VEIBHA: Well, my parents are both science graduates so science was part of the family. I was very much interested in space. I'm talking about the early, when the Columbia shuttle launched which was an astounding moment in history. When the first IBM PC was launched, when Microsoft and word were launched all that stuff. So new inventions have really changed with creative paradigm have shifted in the world, that really excited me. Math was something that was I had to work on a lot because it’s not very difficult but not very easy either. That usually got me in the pattern of technology, I was really interested in space so technology was the only thing that could take me towards it. So, I was quite interested in coding and all that stuff. There was a coding class when I was in grade 8 and my mom put me through it in Summer and I took it like a duck to water and that’s where my entire journey started.
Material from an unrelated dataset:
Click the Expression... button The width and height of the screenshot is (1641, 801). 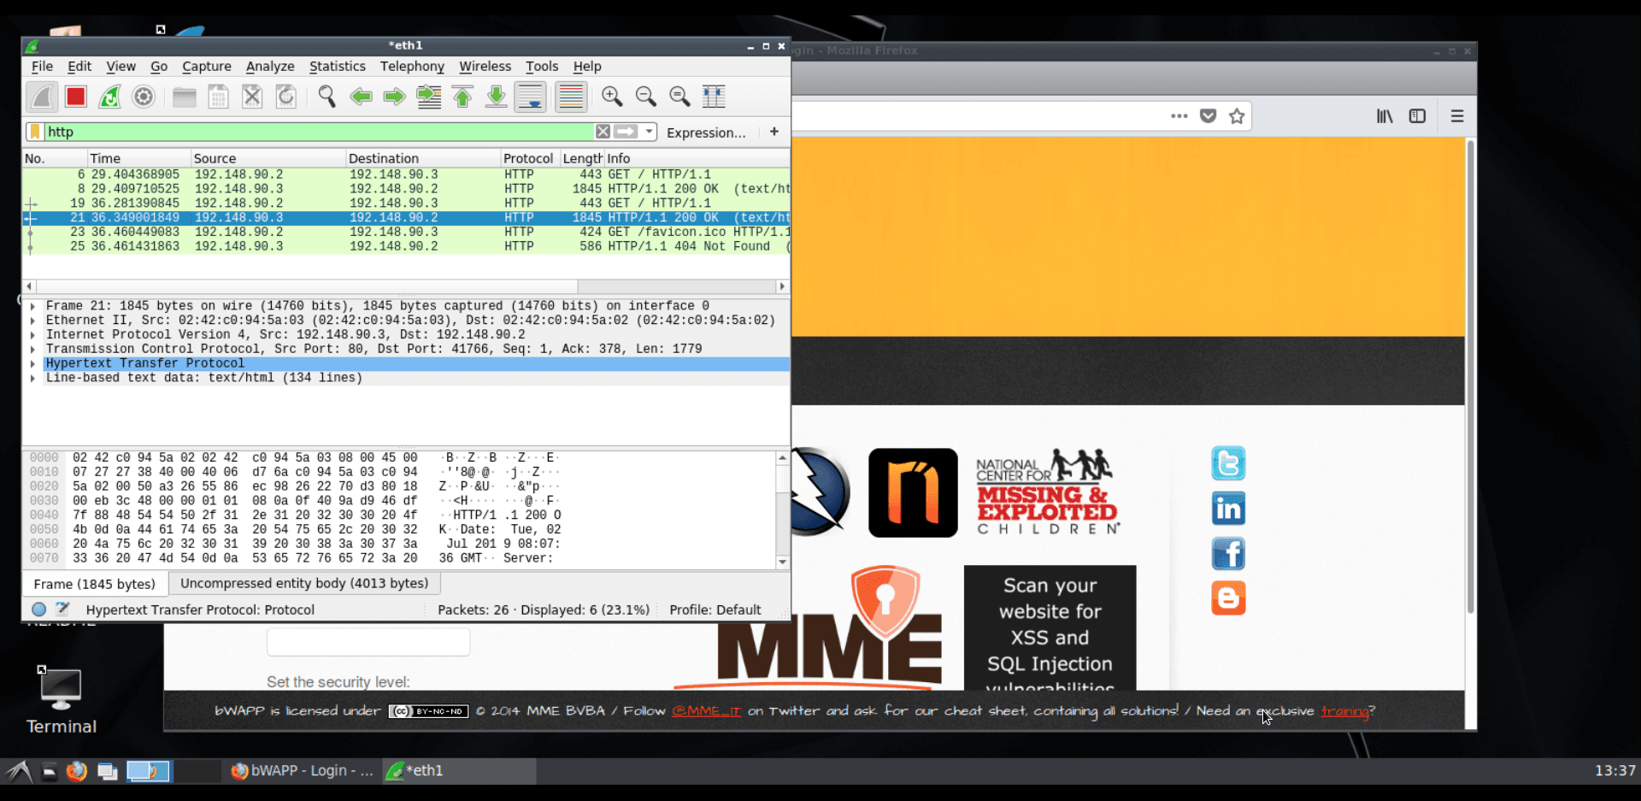point(705,133)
KEESA: What was the language?
VEIBHA: You won’t believe it. It is something called Basic, it’s a very old language.
KEESA: That’s great. And from there, what other languages are you looking at now? Python is big in FinTech. What’s big now in different industries from financial services as well as other corporate industry spaces?
VEIBHA: Right now, it is Python and R. those are the 2 main things that you use because it is mainly used because when I started coding 15 or 20 years back. We had to write all pieces of code by ourselves. Now if you take Python, what would take me approximately an hour to code would now take me 10 minutes because now all these libraries are free for use and open source. So I am more interested in finding out the final answer rather than using all the building blocks that we had to build in those days.
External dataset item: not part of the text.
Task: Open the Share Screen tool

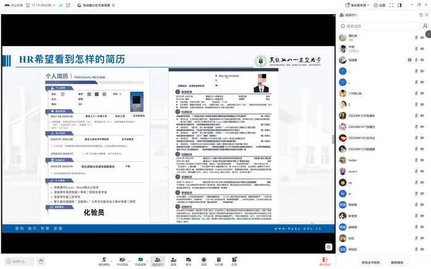Action: pyautogui.click(x=141, y=260)
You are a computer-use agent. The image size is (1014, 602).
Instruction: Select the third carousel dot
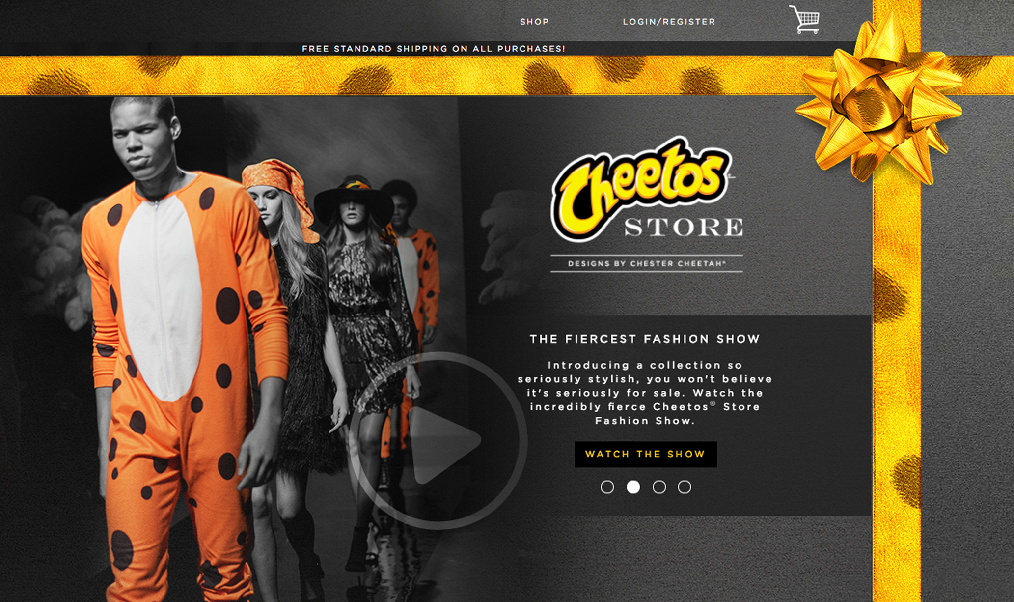pos(659,487)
KEESA: And that is a great approach to take. Veibha, let me know, you mentioned you started learning coding as a child. If there are adults who are interested in coding, what would you say to them in terms of the best way to start, which language to start, and what kinds of things to be thinking about now?
VEIBHA: I think there is no age too late to learn to code. As human beings, we are programmed to be logical and emotional but we are logical creatures. Even if you are 100 and want to start learning to code, please do! There are so many free resources available that you can find out and so many courses. The first thing you should start off with is Python because it’s really easy and coding right now is very easy. Mainly, given the fact coding is open source and people are ready to share their insights and work as a community.
KEESA: That’s great, so never too old to learn coding, working as a community to learn it is a great way to do it! Veibha, thank you so much for your time.
VEIBHA: Thank you Keesa, thank you so much, it was great talking to you.